KMeansClusteringService Documentation

Overview

KMeansClusteringService is a Swift implementation of the k-means clustering algorithm optimized for high-dimensional data (256-512 dimensions). It provides functionality for clustering data points, handling metadata, and performing sentiment analysis. The implementation includes numerical stability improvements through compensated summation and supports both Euclidean and cosine distance metrics.

Class Structure

KMeansClusteringService

Main class that handles the clustering process.

class KMeansClusteringService {
    init(k: Int, maxIterations: Int = 50, convergenceThreshold: Float = 0.001, useCosineDistance: Bool = true)
}

Parameters:

  • k: Number of clusters to create

  • maxIterations: Maximum number of iterations for convergence (default: 50)

  • convergenceThreshold: Minimum change in centroids to continue iteration (default: 0.001)

  • useCosineDistance: Whether to use cosine distance instead of Euclidean (default: true)

Point Struct

Represents a data point in the clustering space.

struct Point {
    let vector: [Float]         // The feature vector
    let id: UUID               // Unique identifier
    let squaredMagnitude: Float // Cached for performance
    let metadata: [String: Any]? // Optional metadata
}

Cluster Struct

Represents a cluster with its centroid and associated points.

struct Cluster {
    var centroid: [Float]
    var points: [Point]
}

Error Handling

enum ClusteringError: Error {
    case invalidDimensions  // Inconsistent vector dimensions
    case noDataPoints      // Empty dataset
    case convergenceFailed // Failed to converge within maxIterations
    case invalidK         // k value larger than dataset
}

Main Methods

cluster(_:) -> [Cluster]

func cluster(_ points: [Point]) throws -> [Cluster]

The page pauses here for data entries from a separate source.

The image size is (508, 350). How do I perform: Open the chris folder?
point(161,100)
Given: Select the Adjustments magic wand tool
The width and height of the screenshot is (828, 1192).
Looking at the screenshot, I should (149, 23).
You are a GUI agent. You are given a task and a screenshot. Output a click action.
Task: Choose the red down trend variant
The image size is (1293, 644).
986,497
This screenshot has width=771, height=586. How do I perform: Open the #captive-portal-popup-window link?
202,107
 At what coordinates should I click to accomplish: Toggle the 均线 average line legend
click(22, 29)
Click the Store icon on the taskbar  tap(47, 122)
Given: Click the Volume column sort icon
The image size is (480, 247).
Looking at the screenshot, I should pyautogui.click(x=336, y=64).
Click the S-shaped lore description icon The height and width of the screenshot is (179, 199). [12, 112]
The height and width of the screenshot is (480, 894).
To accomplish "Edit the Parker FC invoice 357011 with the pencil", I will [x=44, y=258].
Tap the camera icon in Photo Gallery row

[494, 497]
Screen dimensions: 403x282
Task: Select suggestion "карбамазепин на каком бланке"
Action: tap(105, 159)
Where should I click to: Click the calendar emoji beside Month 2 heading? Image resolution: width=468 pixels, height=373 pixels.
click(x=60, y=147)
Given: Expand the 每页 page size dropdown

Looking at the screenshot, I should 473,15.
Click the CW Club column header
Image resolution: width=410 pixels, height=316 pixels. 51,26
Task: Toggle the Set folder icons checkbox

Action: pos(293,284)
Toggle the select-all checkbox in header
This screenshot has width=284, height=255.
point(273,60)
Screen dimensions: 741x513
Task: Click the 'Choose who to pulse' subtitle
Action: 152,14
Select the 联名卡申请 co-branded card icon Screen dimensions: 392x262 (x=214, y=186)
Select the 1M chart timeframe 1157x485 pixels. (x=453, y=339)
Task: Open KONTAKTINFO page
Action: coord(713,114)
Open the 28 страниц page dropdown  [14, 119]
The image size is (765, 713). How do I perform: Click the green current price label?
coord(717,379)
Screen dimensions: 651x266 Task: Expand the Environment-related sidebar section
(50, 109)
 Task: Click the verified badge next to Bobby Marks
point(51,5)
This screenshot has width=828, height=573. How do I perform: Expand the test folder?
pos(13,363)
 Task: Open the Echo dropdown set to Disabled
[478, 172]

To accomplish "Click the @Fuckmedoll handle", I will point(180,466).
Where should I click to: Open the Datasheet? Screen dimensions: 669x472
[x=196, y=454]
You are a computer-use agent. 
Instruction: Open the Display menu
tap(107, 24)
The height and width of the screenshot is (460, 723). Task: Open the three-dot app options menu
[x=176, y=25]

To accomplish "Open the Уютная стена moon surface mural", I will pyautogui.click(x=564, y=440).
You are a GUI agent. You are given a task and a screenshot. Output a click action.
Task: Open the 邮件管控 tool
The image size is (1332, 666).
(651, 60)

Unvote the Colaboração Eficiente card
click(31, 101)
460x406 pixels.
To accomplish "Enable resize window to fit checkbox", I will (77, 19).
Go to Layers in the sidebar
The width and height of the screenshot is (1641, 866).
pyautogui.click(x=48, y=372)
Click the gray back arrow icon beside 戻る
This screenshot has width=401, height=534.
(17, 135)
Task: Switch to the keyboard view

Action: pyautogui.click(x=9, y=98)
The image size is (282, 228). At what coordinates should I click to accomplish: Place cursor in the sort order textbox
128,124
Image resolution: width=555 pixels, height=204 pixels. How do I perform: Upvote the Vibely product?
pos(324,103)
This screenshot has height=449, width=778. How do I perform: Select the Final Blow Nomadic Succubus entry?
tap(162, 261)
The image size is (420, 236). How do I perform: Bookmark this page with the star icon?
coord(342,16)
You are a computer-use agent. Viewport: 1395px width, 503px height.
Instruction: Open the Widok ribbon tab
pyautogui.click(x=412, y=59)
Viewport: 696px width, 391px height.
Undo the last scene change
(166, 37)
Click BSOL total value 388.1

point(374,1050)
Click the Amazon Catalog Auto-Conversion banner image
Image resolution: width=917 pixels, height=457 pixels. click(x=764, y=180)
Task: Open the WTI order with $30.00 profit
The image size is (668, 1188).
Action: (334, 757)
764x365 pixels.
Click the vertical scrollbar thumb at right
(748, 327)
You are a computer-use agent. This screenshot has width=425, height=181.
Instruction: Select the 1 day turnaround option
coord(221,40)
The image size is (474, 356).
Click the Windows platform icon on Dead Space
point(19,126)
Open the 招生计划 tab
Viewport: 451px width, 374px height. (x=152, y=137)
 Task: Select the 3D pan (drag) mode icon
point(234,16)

Performs k-means clustering on the input points.

Process:

  1. Validates input data

  2. Initializes centroids using k-means++

  3. Iteratively assigns points to nearest centroid

  4. Updates centroids using compensated summation

  5. Checks for convergence

Throws:

  • invalidDimensions: If points have inconsistent dimensions

  • noDataPoints: If input array is empty

  • convergenceFailed: If algorithm doesn't converge

  • invalidK: If k is larger than dataset size

analyzeSentiment(for:) -> String

func analyzeSentiment(for text: String) -> String

Analyzes text sentiment from metadata.

Returns: "positive sentiment", "negative sentiment", or "neutral sentiment"

Helper Methods

compensatedSum(_:) -> [Float]

private func compensatedSum(_ vectors: [[Float]]) -> [Float]

Performs numerically stable vector summation using Kahan summation algorithm.

calculateNewCentroid(for:) -> [Float]

private func calculateNewCentroid(for cluster: Cluster) -> [Float]

Calculates new centroid position using compensated summation.

Distance Metrics

cosineDistance(::) -> Float

private func cosineDistance(_ a: [Float], _ b: [Float]) -> Float

Calculates cosine distance between two vectors. Preferred for high-dimensional data.

euclideanDistance(::) -> Float

private func euclideanDistance(_ a: [Float], _ b: [Float]) -> Float

Calculates Euclidean distance between two vectors.

Usage Example

// Initialize service
let service = KMeansClusteringService(
    k: 5,
    maxIterations: 50,
    convergenceThreshold: 0.001,
    useCosineDistance: true
)

// Create points
let points = [
    Point(vector: [1.0, 2.0], id: UUID(), metadata: ["text": "happy"]),
    // ... more points
]

// Perform clustering
do {
    let clusters = try service.cluster(points)
    // Process clusters
} catch {
    // Handle errors
}

Performance Considerations

  1. Memory Usage

    • Pre-computed squared magnitudes

    • Efficient vector operations

    • Reuse of arrays where possible

  2. Computational Efficiency

    • Compensated summation for numerical stability

    • Cached calculations

    • Optimized distance metrics

  3. High-Dimensional Optimizations

    • Cosine distance option

    • K-means++ initialization

    • Numerical stability improvements

Best Practices

  1. Data Preparation

    • Normalize input vectors if using Euclidean distance

    • Ensure consistent vector dimensions

    • Consider data scaling for better clustering

  2. Parameter Selection

    • Choose k based on domain knowledge

    • Adjust maxIterations based on convergence needs

    • Set convergenceThreshold based on precision requirements

  3. Error Handling

    • Always use try-catch blocks

    • Validate input data

    • Check cluster quality after convergence

Limitations

  1. Number of clusters (k) must be specified in advance

  2. Algorithm may converge to local optima

  3. Sensitive to initial centroid positions

  4. May not handle non-globular clusters well

Future Improvements

  1. Parallel processing for large datasets

  2. Additional distance metrics

  3. Automatic k selection

  4. Enhanced metadata processing

  5. More sophisticated sentiment analysis